[EXERCISES]
1 – Do these statements agree with the article about the battery maker Freyr? For each, answer yes or no and quote the deciding words of the article. (a) Freyr is a Norwegian company. (b) The factory in Mo i Rana would be the largest such plant in the world. (c) The stock dropped at the open on Friday.
2 – Can you reproduce the part of the article about the battery maker Freyr starting at "The Norwegian company" and ending at "such as EVs.", word for word?

[READING PASSAGE]
========

EV Battery Maker Freyr Set For Major Global Expansion
Clean-tech battery maker Freyr is a success on several levels. It appears poised for gains as the company ramps up to better serve the electric vehicle market.
- Lithium-ion battery maker Freyr is breaking ground on a huge factory in Norway, and analysts are taking notice, boosting the price target
- The company is also looking to expand in the U.S. and Japan
- Freyr already struck a partnership with Volkswagen to develop lithium-battery technology for electric vehicles
Clean-tech battery maker Freyr (NYSE: FREY) is proving to be a success story on several levels. The stock appears poised for more gains as the company ramps up to better serve the electric vehicle market.
The Norwegian company designs and manufactures lithium-ion batteries for various applications including EVs, stationary energy storage, and marine and aviation uses.
The stock gapped up at the open Friday, on news that it was beginning construction of a battery factory in Mo i Rana, Norway. This is a significant development, as it enables the young company to boost its capabilities in fast-growing markets, such as EVs.
It would be the largest such plant outside China. It arrives at a time when international manufacturers are looking to source components from countries other than China.
The stock price rallied 8.38% in the past month, 105.86% in the past three months, and 22.63% year-to-date, easily outperforming the broader market.

========

[DATA TO EXAMINE]
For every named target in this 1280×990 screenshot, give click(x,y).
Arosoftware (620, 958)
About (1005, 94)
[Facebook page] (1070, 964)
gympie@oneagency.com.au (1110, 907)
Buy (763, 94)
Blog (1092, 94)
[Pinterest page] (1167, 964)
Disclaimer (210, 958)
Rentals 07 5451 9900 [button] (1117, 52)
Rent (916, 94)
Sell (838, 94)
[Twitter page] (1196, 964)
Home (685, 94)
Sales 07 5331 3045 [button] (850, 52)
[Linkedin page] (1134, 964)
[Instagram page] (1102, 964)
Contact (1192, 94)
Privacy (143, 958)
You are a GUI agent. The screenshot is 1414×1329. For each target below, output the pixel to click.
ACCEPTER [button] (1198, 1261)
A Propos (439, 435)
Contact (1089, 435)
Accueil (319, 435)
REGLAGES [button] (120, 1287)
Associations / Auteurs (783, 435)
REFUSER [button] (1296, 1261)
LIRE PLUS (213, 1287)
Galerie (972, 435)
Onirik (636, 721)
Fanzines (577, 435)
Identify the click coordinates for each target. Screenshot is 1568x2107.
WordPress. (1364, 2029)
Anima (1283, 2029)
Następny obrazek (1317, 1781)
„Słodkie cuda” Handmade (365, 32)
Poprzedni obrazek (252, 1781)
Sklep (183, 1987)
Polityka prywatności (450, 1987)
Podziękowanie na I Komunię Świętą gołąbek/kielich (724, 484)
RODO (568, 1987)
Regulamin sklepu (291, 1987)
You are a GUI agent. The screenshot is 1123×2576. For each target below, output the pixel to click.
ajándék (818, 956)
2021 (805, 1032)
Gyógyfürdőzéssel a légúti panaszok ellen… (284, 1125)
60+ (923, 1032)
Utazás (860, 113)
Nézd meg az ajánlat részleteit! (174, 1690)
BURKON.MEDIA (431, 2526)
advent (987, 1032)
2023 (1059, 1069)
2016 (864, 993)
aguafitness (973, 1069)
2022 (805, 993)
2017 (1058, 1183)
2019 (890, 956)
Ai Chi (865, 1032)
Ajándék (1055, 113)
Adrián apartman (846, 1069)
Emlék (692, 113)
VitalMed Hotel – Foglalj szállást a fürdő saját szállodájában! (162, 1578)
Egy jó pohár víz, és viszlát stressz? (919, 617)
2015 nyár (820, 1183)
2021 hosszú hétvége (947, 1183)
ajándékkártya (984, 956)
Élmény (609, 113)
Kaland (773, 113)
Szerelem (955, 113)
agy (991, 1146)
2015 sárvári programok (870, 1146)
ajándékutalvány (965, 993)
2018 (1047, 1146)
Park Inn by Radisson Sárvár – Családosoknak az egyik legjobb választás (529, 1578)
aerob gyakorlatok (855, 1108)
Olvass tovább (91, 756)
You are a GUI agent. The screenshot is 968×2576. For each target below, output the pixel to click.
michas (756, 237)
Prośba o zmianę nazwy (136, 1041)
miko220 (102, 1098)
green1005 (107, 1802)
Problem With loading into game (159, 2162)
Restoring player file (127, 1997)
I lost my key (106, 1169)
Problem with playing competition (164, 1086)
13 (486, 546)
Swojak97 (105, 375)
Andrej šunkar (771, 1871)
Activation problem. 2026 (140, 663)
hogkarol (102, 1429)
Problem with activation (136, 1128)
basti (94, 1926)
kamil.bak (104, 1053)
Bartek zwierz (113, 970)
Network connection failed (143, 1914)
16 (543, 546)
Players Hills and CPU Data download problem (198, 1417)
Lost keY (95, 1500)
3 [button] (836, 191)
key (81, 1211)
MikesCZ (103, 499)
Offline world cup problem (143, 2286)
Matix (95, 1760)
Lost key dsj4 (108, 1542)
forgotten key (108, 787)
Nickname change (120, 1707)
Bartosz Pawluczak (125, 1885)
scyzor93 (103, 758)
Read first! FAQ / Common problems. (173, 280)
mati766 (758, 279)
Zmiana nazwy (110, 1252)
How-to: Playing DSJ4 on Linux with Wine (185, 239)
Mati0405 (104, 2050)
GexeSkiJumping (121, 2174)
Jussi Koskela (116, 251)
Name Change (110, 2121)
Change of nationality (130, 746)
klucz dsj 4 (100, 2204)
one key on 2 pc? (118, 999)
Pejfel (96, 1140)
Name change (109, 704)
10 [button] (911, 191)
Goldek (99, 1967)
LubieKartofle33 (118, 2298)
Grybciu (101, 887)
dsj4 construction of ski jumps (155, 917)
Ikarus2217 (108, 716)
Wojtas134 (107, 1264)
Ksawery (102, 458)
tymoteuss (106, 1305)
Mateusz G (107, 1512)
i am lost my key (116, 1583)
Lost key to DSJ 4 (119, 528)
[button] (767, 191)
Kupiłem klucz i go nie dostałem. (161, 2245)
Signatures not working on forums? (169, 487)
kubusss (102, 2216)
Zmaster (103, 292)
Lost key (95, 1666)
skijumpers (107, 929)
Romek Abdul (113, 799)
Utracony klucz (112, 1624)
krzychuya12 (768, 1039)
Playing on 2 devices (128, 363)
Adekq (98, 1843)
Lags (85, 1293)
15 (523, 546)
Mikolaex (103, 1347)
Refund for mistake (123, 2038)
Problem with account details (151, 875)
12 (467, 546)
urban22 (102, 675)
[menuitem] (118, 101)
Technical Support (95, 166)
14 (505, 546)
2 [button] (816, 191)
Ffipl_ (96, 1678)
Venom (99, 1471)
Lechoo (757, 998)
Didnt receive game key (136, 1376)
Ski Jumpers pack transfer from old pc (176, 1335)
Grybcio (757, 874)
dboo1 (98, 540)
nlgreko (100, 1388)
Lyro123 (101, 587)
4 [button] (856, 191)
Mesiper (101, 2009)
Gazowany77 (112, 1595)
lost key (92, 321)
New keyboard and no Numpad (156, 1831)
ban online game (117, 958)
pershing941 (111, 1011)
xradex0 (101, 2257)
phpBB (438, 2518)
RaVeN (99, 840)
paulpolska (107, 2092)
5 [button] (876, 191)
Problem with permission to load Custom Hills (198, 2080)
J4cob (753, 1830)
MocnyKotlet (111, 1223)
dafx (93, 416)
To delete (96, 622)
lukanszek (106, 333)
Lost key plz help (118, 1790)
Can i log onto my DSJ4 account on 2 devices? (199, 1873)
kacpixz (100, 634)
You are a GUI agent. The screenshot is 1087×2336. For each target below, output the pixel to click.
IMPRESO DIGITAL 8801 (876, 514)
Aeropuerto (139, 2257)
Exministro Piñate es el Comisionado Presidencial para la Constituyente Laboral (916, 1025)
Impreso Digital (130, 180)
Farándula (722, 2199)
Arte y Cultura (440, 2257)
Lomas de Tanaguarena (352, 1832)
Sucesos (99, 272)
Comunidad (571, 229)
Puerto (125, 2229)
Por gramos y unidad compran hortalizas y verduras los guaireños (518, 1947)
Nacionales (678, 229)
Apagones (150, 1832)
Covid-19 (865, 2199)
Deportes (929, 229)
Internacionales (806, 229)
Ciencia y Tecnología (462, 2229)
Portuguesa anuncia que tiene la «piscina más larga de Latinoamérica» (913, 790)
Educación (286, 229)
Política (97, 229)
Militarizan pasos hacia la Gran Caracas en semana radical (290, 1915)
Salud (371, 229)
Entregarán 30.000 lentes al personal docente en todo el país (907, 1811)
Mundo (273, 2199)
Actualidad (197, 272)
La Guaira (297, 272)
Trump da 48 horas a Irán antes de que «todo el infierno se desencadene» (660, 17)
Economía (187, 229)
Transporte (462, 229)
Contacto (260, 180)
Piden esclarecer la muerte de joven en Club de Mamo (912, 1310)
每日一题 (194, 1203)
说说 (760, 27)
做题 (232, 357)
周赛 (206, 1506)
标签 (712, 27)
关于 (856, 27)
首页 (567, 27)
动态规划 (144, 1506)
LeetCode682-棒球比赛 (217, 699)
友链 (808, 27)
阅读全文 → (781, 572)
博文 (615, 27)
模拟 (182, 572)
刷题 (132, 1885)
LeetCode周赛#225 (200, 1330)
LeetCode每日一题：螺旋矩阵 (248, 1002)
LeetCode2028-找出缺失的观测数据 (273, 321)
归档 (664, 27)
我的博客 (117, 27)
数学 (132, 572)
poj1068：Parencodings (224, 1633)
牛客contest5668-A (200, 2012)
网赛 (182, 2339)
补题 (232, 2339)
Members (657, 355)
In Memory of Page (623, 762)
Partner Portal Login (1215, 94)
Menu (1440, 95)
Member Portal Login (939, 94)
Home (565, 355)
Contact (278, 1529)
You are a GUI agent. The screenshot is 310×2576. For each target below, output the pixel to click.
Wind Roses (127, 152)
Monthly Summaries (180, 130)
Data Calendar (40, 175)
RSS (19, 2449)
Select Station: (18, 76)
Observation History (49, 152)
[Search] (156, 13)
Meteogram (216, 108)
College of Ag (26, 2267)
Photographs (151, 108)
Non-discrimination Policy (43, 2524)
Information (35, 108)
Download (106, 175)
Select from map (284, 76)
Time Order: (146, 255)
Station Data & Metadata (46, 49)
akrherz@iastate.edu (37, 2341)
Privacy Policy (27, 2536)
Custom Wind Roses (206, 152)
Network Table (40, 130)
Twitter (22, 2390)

========

[EXPECTED OUTPUTS]
1 –
(a) Yes: "The Norwegian company designs and manufactures lithium-ion batteries"
(b) No: "It would be the largest such plant outside China."
(c) No: "The stock gapped up at the open Friday"

2 –
The Norwegian company designs and manufactures lithium-ion batteries for various applications including EVs, stationary energy storage, and marine and aviation uses.
The stock gapped up at the open Friday, on news that it was beginning construction of a battery factory in Mo i Rana, Norway. This is a significant development, as it enables the young company to boost its capabilities in fast-growing markets, such as EVs.